An interchange rate is a fee that a merchant is required to pay with every credit card and debit card transaction. Also known as "swipe fees," financial companies charge this fee in return for accepting the credit risk and handling charges inherent in credit card transactions.
Interchange rates are set by the credit card companies and revised periodically. As of early 2020, the average interchange rate for a credit card transaction was 1.81% while a debit card transaction had a rate of 0.3%.
- Interchange rates are a per-swipe fee charged by banks to merchants using credit or debit cards.
- The fee is justified as a buffer against the credit risk of consumers who borrow to make these purchases that financial companies become exposed to.
- The fee usually takes the form of a small percentage of the overall transaction amount, and is currently higher for credit than debit cards to account for the additional risk of a credit transaction.
Understanding the Interchange Rate
The interchange rate is calculated based on authorization costs, losses due to fraud and credit, and the average bank cost of funds.
For credit card transactions, this rate is also called the issuer's reimbursement fee. In this case, the fee is usually paid by the merchant bank accepting the draft to the bank that issued the card. This bank, in turn, passes the fee on to the cardholder.
(For more on this topic, see: The Truth About Credit Card Swipe Fees)
How Interchange Rates Are Determined
Interchange rates are set by credit card companies such as Visa, MasterCard, Discover, and American Express. With Visa and MasterCard, the rate is set on a semiannual basis, usually in April and then in October. Other credit card companies might set their rates annually.
Each credit card company sets its interchange rates, but the fees are paid by every merchant bank or institution that conducts a transaction with a cardholding consumer.

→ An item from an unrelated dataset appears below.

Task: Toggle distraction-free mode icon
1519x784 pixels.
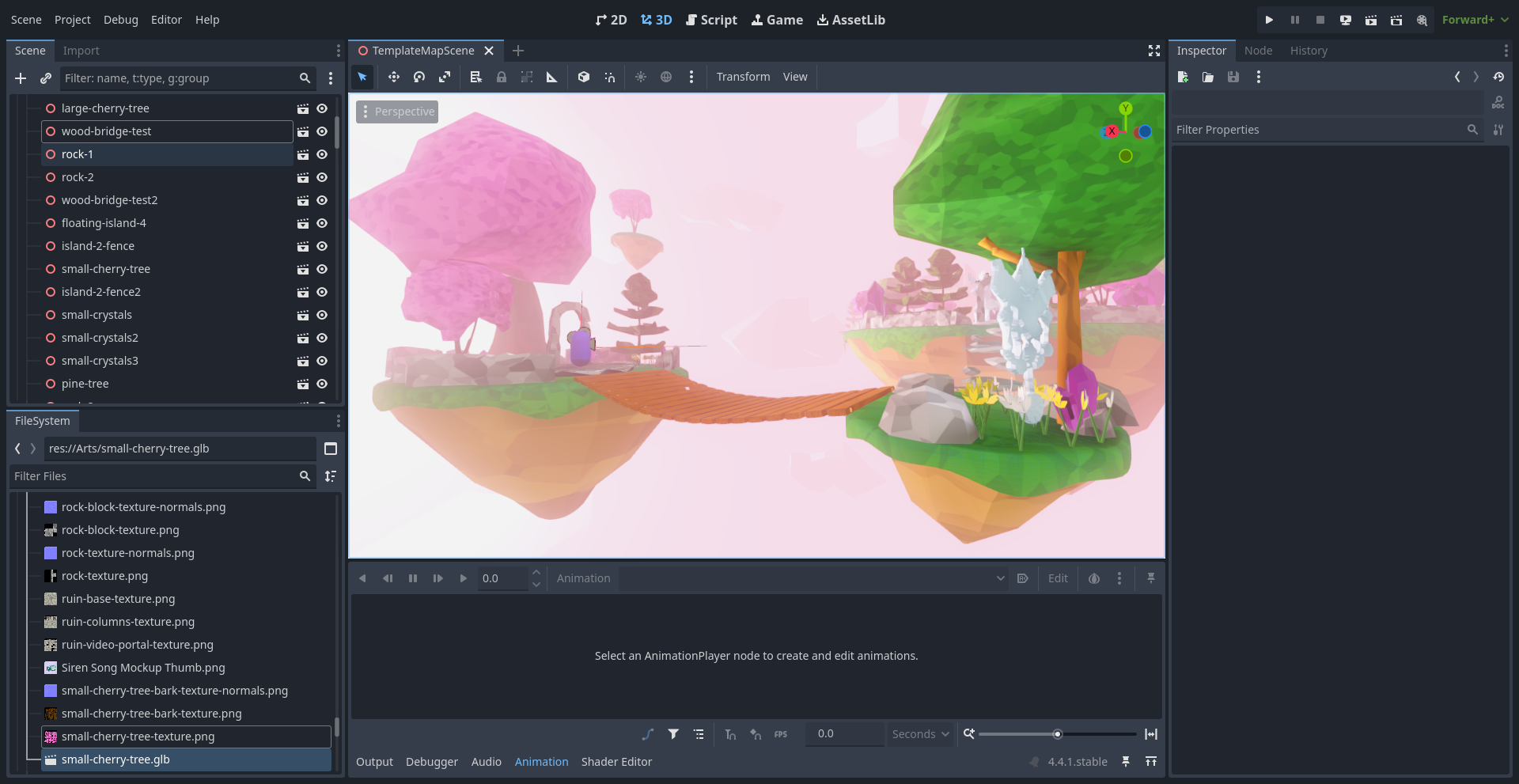Action: 1154,51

In addition to the interchange rate, credit card processing companies might include another fee that is passed along to retailers as part of their processing fees.
Different types of cards that come from the same credit card company may be assigned different interchange rates. How the transaction is completed can also influence the rate that is charged. For example, a purchase completed with a swipe of a Visa debit card at a retail location will have a different interchange rate than if a retailer does not have the Visa debit card present and the information must be keyed in. A prepaid debit card would have a different rate than a business credit card. The size of the retailer or business can also affect the rate as larger companies may able to negotiate for lower rates with the credit card companies.

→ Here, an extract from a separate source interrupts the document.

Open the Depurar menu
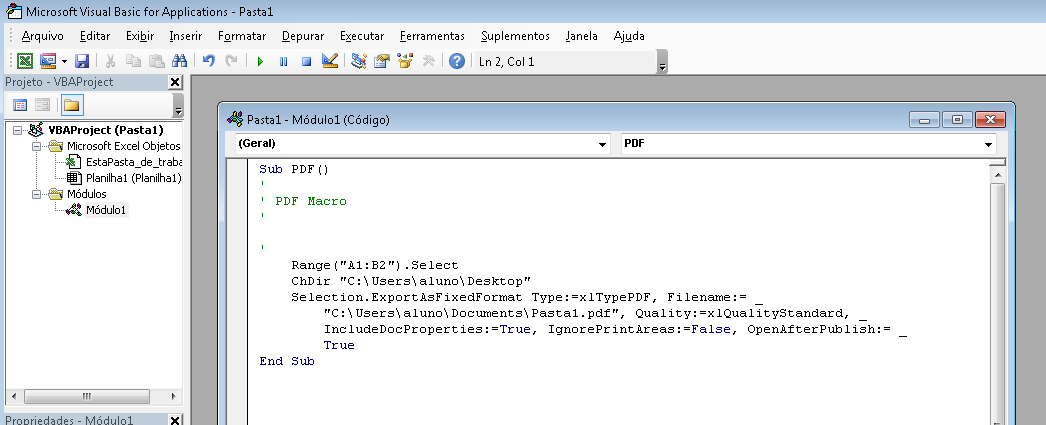The height and width of the screenshot is (425, 1046). click(x=303, y=36)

The interchange rate is usually expressed as a percentage of the transaction, plus a flat fee that might be as much as 30 cents. Even higher fees may be incurred dependent on the type of transaction. Retailers are not the only ones who face charges from interchange rates. Almost any entity that accepts credit or debit card payments will see such fees. This can even include charities that accept donations via debit or credit.
Interchange Fee Regulation
The Durbin Amendment is a part of the Dodd-Frank Wall Street Reform and Consumer Protection Act that limits transaction fees imposed upon merchants by debit card issuers. The amendment, named after U.S. Sen. Richard J. Durbin and introduced in 2010, proposed to restrict these interchange fees, which averaged 44 cents per transaction based on 1% to 3% of the transaction amount, to 12 cents per transaction for banks with $10 billion or more in assets.
The amendment was based on the belief that interchange fees were not reasonable and proportional to card issuers' costs. When the bill became law in 2010, interchange fees were capped at 21 cents per transaction plus 5% of the transaction amount. Some banks implemented new fees and eliminated free services in an attempt to offset their interchange fee revenue losses.